Replies: >>105833143 >>105833983
Anonymous
7/8/2025, 3:40:21 AM No.105833098
>>105831561
And yet for Rust development, Miri, Valgrind and gdb are still recommended.
https://materialize.com/blog/rust-concurrency-bug-unbounded-channels/
Anonymous
7/8/2025, 3:44:09 AM No.105833134
>>105831682
Yet Rust can make some tasks harder to get correct.
Replies: >>105833152
Anonymous
7/8/2025, 3:45:23 AM No.105833143
>>105833044
NTA, Rust stdlib doesn't do anything special that other stdlibs don't do already. Standard libraries exist to be the most basic abstractions over operating system and the machine so they always involve some code that can't be completely analyzed statically.
Replies: >>105833233
Anonymous
7/8/2025, 3:47:00 AM No.105833152
>>105833134
Correct as in sound/no-UB or correct as in write code that compiles at all?
Replies: >>105833233
Anonymous
7/8/2025, 3:55:39 AM No.105833233
>>105833143
>Rust stdlib doesn't do anything special that other stdlibs don't do already.

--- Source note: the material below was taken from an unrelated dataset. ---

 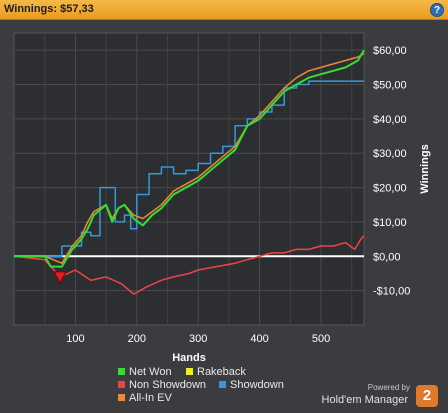 I want to click on powered-by-label: Powered by, so click(x=388, y=388).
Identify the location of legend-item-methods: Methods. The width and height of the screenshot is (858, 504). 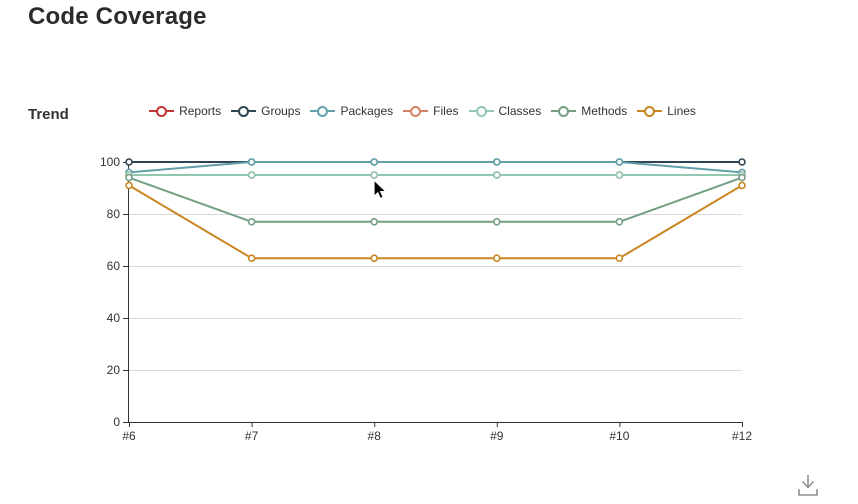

Unsafe is more difficult than C and C++, and the Rust standard library has lots of unsafe. And UB has been found a lot in the Rust standard library. If the Rust standard library writers cannot handle unsafe, can anyone?
>>105833152
Correct as in making the code correct, which includes but is not limited to avoiding UB.

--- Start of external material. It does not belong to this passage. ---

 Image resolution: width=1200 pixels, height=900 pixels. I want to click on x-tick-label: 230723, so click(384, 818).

Replies: >>105833393 >>105833522
Anonymous
7/8/2025, 4:17:36 AM No.105833393
>>105833233
No, nobody can write perfect code. That's why you need machine assisted proofs.
Anonymous
7/8/2025, 4:35:34 AM No.105833522
>>105833233
Show me a language that never had any bug in it's standard library.
Anonymous
7/8/2025, 5:44:38 AM No.105833983
>>105833044
>crossbeam
>uses unsafe
What have you proven exactly? That unsafe code can have bugs? Yes, we know.